**WRITTEN REQUEST**
Please output as a numbered list the lines of the records below that run from the line containing "Task: Activate the Rotate tool" through the line containing "Action: [x=66, y=222]", both included. Omit blank lines and pictures.

**SUPPLIED MATERIAL**

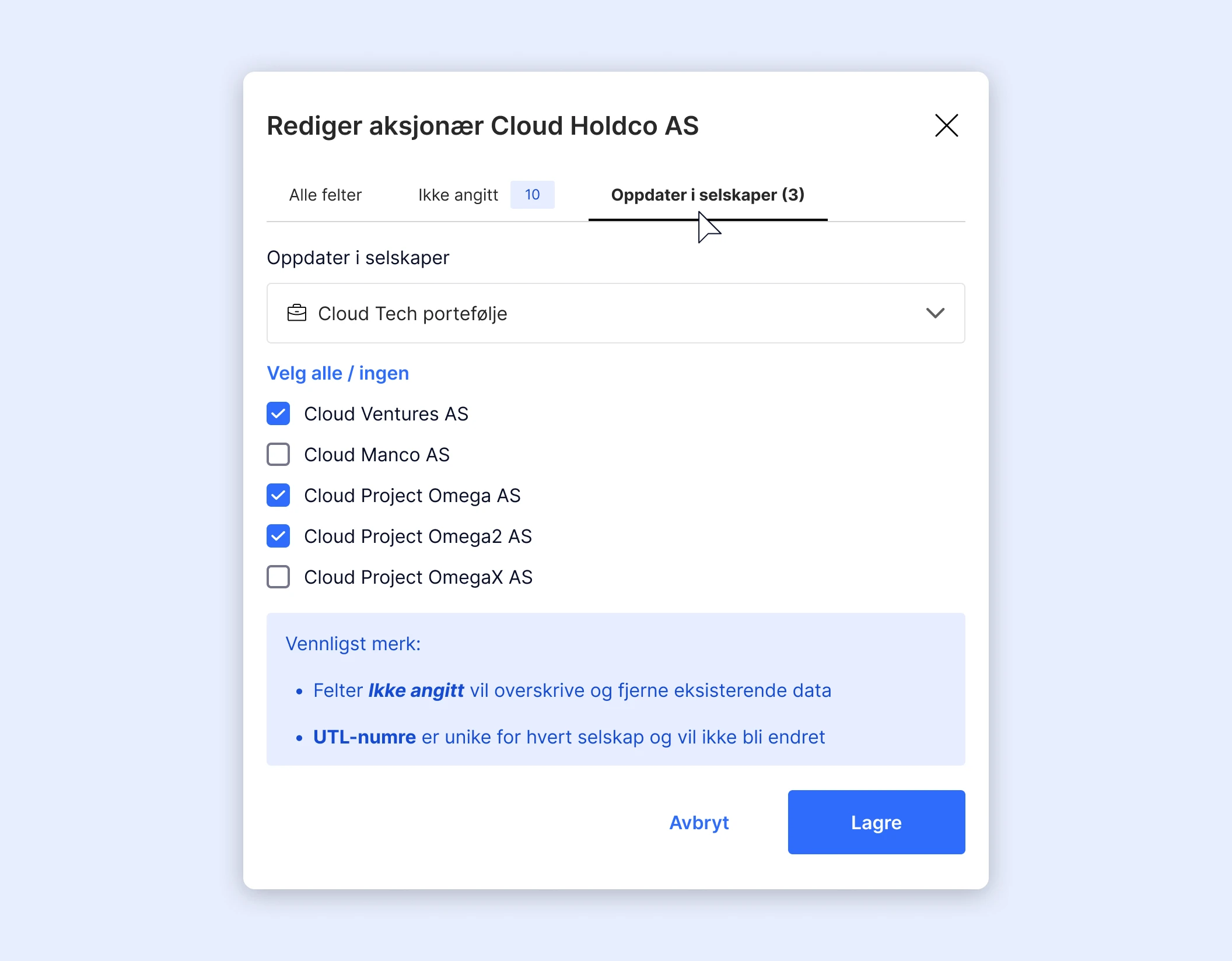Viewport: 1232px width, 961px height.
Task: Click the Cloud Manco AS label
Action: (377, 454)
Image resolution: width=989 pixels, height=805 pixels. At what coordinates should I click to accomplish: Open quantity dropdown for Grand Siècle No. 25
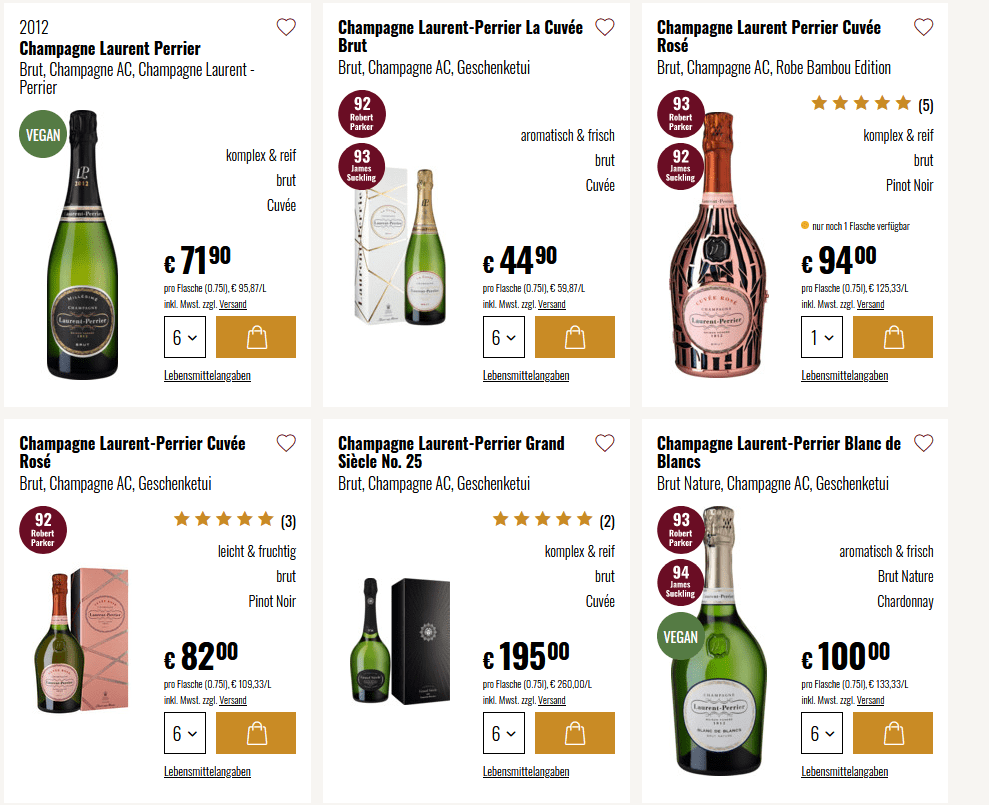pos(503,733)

* * *

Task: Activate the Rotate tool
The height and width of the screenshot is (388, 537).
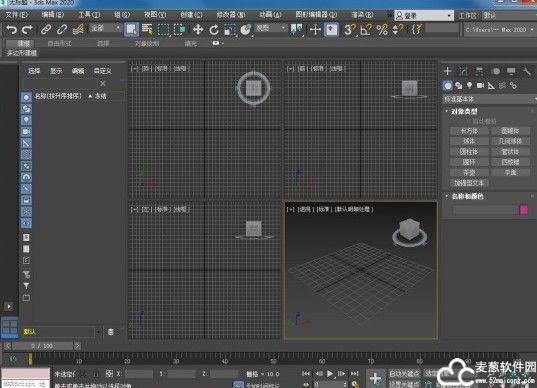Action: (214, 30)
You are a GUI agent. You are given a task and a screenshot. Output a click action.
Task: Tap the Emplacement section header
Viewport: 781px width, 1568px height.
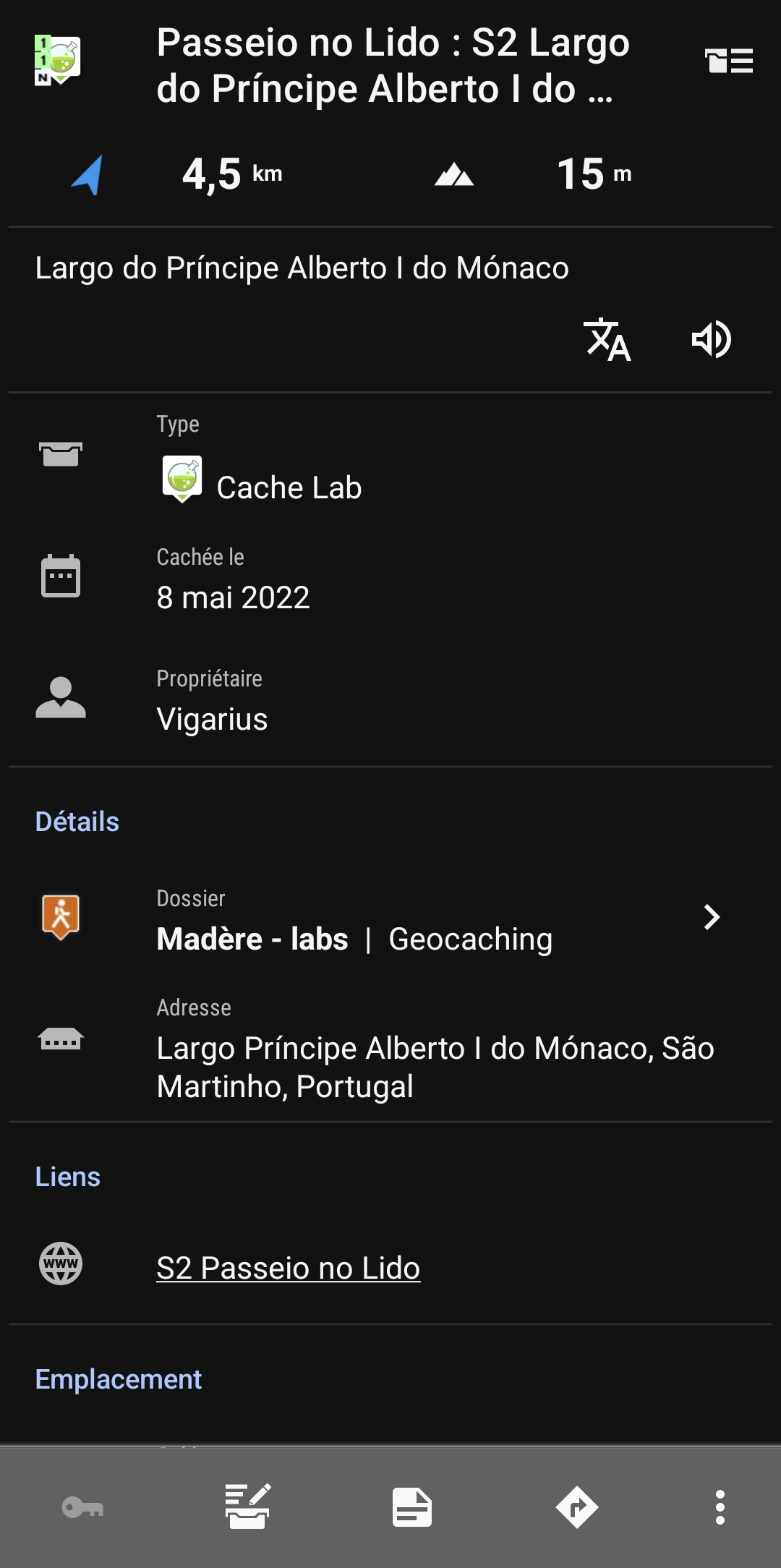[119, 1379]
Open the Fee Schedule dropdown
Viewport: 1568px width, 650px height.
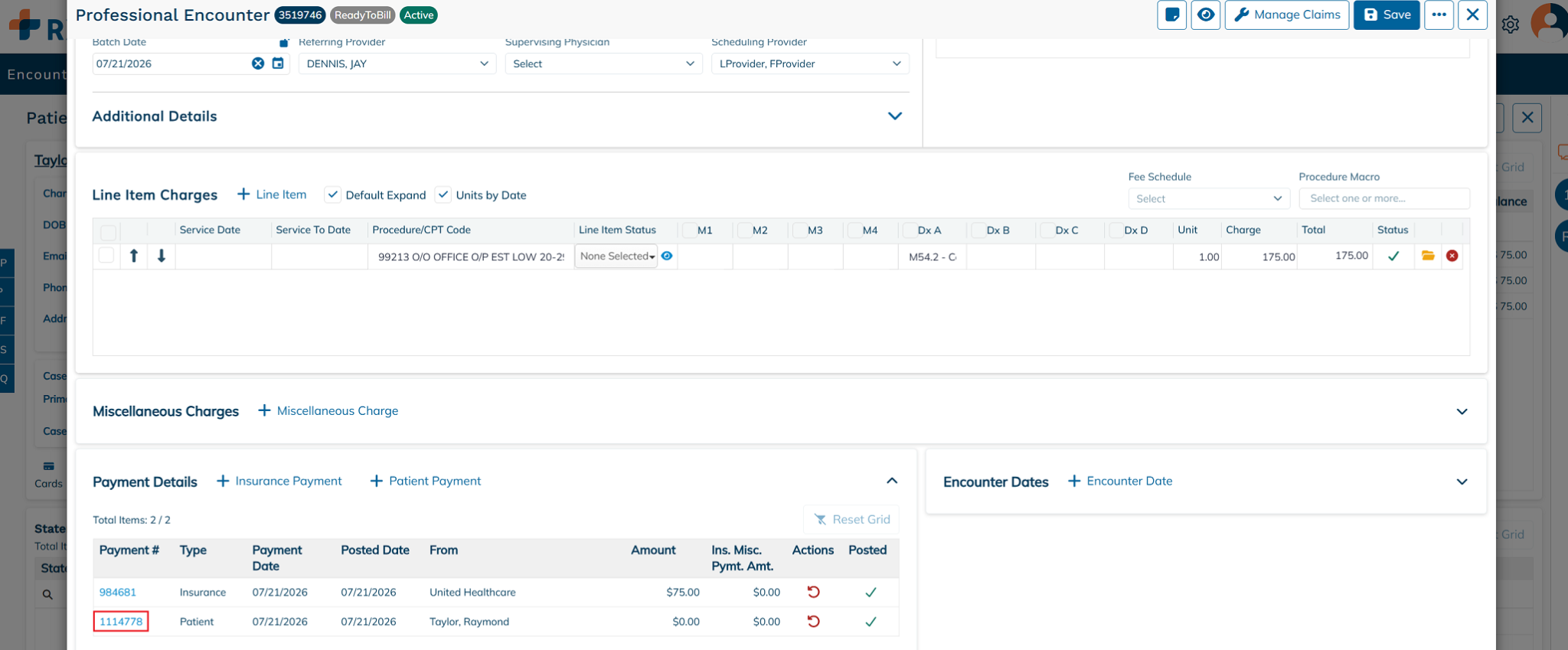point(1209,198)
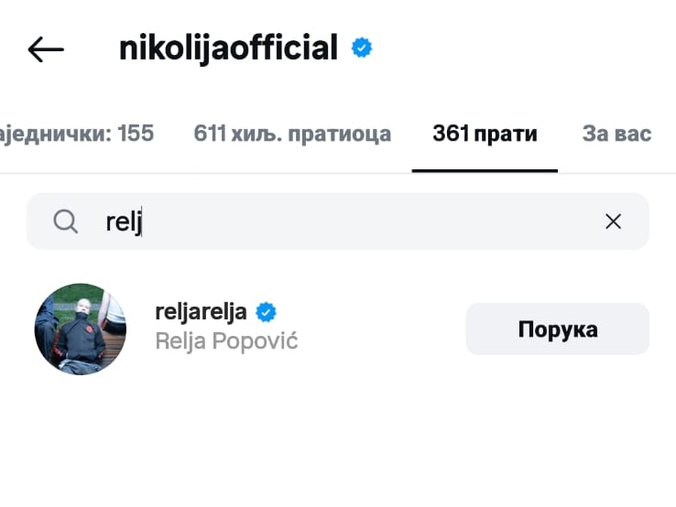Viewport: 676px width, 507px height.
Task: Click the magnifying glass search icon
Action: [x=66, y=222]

**EXERCISE OUTPUT**
1. Task: Activate the Rotate tool
2. The height and width of the screenshot is (388, 537).
3. Action: (214, 30)
4. You are a GUI agent. You are given a task and a screenshot. Output a click action.
5. Task: Tap the Emplacement section header
6. Viewport: 781px width, 1568px height.
7. [119, 1379]
8. Open the Fee Schedule dropdown
9. Viewport: 1568px width, 650px height.
10. point(1209,198)
11. Viewport: 676px width, 507px height.
12. Task: Click the magnifying glass search icon
13. Action: [x=66, y=222]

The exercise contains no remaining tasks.